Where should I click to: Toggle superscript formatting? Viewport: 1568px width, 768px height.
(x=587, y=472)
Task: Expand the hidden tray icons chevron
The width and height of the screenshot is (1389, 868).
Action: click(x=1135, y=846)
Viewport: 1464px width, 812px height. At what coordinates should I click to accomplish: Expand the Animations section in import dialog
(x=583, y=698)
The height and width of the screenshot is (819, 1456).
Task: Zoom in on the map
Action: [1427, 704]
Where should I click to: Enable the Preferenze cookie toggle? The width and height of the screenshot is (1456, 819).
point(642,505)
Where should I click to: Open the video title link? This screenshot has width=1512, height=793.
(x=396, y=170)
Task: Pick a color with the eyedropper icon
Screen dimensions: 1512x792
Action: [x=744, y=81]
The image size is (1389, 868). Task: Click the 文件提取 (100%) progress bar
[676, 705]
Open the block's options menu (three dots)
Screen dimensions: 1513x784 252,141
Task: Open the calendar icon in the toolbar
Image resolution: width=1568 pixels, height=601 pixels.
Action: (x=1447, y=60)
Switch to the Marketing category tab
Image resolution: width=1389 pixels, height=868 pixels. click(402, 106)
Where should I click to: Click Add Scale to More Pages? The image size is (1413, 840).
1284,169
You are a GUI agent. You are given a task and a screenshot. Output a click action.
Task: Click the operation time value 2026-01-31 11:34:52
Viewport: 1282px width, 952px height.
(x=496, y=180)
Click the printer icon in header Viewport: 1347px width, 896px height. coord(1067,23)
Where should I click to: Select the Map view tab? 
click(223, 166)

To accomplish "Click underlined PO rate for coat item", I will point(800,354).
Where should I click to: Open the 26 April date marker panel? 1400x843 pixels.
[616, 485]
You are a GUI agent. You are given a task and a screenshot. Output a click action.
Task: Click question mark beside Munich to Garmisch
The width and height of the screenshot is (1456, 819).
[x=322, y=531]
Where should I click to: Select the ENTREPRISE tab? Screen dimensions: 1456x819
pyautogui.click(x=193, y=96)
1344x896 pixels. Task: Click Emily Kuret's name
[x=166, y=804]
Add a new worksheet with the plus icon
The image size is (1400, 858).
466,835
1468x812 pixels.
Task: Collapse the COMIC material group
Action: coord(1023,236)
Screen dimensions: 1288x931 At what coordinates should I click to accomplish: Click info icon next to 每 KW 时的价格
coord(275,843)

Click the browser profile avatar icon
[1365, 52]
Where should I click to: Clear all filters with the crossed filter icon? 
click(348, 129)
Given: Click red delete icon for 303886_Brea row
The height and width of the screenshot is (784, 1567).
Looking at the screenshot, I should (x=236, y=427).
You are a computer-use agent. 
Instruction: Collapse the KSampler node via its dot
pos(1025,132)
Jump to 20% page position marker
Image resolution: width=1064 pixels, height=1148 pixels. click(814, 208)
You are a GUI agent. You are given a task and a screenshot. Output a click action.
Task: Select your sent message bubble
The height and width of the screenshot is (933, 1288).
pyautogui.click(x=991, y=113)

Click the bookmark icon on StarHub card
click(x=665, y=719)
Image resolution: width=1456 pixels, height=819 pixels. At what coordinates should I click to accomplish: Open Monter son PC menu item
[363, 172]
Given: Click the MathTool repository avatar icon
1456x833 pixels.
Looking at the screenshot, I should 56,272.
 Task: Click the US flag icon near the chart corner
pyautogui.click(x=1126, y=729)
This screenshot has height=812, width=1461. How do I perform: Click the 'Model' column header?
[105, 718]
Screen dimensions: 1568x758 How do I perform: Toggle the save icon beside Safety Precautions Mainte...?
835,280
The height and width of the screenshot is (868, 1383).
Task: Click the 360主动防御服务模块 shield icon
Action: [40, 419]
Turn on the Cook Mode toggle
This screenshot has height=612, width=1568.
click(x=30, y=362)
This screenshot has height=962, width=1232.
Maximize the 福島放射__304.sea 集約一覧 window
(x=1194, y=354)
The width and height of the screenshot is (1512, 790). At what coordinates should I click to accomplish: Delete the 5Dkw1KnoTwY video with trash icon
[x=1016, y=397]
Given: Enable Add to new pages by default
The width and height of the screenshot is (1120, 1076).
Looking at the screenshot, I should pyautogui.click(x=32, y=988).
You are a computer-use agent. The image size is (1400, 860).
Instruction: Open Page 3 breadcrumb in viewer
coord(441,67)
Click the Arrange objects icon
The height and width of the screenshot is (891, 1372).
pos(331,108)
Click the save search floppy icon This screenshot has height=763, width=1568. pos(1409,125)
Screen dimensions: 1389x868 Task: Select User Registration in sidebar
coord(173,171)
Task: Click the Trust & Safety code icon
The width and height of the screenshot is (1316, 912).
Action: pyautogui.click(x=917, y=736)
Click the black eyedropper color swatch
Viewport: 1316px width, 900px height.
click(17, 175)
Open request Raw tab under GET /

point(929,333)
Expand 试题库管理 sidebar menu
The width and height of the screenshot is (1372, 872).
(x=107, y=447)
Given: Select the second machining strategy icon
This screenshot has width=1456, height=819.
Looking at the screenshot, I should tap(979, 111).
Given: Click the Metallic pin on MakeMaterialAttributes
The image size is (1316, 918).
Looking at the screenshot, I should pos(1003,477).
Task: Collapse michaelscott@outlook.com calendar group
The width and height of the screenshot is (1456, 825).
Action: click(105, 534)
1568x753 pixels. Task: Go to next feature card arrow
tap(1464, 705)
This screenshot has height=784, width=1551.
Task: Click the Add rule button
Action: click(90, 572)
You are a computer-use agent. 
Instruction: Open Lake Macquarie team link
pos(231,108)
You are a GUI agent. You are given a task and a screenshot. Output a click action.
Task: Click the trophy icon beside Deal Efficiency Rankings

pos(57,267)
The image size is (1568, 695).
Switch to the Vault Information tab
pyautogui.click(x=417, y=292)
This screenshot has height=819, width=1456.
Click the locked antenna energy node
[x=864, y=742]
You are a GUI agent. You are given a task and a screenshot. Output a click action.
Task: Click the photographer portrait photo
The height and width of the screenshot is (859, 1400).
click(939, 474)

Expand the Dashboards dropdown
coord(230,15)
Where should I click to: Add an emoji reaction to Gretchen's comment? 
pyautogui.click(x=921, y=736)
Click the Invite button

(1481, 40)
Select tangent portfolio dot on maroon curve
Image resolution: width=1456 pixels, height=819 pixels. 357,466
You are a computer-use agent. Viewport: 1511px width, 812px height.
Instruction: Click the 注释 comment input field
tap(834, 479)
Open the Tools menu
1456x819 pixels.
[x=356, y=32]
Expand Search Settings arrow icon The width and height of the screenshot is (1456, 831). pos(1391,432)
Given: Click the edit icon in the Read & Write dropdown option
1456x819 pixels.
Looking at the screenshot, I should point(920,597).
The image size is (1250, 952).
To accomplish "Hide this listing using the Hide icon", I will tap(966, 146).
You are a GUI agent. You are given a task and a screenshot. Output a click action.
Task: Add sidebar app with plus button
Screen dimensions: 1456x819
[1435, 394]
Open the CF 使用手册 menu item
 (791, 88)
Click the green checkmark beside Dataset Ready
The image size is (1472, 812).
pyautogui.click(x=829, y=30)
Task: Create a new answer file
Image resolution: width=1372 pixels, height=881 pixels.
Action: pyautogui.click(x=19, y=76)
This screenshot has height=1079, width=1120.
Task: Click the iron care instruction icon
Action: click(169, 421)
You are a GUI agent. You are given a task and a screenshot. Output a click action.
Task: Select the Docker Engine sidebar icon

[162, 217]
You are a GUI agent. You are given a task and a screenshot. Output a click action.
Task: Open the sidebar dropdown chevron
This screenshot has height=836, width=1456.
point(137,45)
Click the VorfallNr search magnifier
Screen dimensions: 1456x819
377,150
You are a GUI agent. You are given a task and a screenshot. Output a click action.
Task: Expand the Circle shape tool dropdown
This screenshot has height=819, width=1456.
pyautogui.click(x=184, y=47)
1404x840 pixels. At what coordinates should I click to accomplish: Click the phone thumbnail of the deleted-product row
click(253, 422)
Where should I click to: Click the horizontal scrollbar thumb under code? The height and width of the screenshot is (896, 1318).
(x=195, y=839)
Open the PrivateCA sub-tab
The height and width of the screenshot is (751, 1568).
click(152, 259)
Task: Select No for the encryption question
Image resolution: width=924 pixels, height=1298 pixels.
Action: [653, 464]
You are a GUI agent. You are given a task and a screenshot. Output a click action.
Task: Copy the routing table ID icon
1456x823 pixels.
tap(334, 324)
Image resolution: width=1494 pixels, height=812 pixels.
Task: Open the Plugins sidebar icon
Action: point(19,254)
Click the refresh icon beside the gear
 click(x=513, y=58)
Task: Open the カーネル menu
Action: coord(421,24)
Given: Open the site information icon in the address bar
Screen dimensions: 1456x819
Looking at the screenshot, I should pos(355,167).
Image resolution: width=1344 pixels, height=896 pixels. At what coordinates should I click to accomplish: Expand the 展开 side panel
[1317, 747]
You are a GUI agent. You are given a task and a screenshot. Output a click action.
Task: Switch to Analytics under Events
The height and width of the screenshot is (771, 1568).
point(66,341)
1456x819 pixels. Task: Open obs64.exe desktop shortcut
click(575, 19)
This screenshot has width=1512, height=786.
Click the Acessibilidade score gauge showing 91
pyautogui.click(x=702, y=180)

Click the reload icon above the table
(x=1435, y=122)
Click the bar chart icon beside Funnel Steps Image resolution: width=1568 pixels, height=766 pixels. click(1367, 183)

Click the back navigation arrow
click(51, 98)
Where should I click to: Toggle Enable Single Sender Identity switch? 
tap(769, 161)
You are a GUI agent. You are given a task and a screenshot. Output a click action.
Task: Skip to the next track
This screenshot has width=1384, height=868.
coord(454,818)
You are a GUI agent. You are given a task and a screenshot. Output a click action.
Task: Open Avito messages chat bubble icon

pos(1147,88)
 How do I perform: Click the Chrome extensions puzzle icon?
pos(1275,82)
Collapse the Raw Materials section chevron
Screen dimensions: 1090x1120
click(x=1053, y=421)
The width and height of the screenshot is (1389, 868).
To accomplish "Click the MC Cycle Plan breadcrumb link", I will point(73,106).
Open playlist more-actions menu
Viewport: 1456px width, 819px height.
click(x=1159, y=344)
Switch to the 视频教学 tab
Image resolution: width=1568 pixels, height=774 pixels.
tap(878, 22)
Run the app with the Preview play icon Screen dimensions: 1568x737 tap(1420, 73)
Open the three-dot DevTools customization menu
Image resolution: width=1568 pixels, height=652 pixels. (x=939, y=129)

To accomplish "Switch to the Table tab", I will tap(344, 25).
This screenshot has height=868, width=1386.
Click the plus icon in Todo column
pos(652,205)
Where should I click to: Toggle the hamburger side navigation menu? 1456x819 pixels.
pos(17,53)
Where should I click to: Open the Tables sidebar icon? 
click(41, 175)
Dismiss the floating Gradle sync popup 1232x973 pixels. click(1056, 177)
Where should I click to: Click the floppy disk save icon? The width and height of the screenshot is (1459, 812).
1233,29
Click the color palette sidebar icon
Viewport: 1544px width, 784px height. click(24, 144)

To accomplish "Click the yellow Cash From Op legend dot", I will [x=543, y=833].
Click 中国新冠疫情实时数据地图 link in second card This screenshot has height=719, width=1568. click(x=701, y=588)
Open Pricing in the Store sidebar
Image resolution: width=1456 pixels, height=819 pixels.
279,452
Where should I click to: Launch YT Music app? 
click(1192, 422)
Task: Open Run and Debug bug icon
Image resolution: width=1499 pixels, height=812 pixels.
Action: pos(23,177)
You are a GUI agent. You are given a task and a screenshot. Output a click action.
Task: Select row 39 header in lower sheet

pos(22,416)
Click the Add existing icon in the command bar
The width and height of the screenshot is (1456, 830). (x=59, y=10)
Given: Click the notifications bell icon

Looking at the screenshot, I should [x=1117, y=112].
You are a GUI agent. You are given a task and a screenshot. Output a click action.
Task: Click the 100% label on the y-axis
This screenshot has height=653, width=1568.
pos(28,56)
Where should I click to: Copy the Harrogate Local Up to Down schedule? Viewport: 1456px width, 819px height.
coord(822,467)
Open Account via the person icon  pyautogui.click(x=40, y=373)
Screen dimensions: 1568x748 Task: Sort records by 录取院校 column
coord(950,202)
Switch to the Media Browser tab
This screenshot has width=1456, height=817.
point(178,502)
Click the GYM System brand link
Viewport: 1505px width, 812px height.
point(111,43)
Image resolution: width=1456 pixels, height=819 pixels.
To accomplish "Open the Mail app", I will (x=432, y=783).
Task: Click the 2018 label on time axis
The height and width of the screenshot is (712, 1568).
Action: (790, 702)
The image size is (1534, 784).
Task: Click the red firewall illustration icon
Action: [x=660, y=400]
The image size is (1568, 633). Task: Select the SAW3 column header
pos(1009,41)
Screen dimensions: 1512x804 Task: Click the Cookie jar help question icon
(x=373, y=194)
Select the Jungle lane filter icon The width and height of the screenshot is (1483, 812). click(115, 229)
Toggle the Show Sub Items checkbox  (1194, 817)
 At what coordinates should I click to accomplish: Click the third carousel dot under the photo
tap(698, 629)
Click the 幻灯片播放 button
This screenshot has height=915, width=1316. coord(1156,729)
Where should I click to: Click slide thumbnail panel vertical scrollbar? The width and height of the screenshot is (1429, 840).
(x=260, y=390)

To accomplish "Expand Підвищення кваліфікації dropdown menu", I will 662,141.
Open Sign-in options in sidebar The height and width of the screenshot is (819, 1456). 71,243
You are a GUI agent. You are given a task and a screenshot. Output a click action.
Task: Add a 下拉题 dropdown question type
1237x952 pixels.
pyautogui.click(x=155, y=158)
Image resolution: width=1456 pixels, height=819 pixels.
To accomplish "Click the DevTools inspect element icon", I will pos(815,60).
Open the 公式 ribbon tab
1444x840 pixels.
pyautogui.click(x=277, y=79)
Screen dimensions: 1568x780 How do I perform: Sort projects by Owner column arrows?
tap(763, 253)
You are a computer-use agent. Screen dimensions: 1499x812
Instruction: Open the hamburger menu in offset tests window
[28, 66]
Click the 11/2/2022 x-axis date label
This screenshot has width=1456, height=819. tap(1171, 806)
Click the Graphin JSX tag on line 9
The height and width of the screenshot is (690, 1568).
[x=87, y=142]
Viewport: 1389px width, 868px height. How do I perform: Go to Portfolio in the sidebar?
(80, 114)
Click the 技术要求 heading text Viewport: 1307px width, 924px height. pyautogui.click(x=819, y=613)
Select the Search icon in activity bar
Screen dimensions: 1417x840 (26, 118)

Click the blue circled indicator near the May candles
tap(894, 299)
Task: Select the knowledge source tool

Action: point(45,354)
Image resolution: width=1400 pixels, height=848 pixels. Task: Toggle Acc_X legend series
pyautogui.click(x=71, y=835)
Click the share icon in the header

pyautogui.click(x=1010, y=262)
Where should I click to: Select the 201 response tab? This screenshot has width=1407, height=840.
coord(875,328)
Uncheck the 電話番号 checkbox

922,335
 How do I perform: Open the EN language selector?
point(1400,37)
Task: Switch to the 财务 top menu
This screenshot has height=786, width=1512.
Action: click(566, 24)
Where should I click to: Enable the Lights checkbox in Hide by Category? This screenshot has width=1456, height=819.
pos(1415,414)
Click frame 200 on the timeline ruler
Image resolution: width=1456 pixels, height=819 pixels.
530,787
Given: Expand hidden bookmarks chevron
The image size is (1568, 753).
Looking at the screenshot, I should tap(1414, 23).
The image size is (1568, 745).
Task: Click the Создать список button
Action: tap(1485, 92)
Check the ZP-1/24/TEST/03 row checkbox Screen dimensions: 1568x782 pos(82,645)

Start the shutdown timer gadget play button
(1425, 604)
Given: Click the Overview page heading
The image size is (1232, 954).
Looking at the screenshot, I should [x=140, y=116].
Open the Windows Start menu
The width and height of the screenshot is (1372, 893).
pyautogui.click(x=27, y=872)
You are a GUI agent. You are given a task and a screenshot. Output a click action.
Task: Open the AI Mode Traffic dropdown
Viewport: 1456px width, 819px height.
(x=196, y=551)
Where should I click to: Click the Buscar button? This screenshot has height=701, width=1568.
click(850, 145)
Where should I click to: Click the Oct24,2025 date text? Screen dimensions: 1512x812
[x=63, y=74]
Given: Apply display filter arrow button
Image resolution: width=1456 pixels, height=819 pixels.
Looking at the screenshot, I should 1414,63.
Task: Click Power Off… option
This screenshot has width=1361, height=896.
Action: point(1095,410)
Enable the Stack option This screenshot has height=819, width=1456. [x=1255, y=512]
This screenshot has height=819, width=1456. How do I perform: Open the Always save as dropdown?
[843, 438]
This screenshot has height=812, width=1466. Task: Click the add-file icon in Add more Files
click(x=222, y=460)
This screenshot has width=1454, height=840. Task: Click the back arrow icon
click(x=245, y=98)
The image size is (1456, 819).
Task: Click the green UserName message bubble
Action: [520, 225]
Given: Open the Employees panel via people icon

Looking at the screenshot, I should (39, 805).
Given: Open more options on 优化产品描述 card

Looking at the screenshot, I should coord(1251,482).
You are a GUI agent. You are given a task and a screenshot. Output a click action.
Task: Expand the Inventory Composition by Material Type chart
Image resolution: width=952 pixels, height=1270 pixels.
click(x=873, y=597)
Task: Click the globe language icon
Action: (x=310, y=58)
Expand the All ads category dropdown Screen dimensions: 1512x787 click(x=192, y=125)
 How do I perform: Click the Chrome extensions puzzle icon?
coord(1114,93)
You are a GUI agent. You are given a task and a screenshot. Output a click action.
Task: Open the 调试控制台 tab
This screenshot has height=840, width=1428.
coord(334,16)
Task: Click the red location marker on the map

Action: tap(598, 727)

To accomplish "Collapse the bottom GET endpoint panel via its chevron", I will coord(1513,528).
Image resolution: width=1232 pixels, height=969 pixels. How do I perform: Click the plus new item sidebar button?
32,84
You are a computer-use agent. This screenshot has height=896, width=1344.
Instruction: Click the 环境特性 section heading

****

_Work to be completed_: Scan the lines above for "Task: Expand the Circle shape tool dropdown" and for "Open the PrivateCA sub-tab". Repeat exactly the line holding each of them and every line in between.

_Output of the exercise_:
Task: Expand the Circle shape tool dropdown
This screenshot has height=819, width=1456.
pyautogui.click(x=184, y=47)
1404x840 pixels. At what coordinates should I click to accomplish: Click the phone thumbnail of the deleted-product row
click(253, 422)
Where should I click to: Click the horizontal scrollbar thumb under code? The height and width of the screenshot is (896, 1318).
(x=195, y=839)
Open the PrivateCA sub-tab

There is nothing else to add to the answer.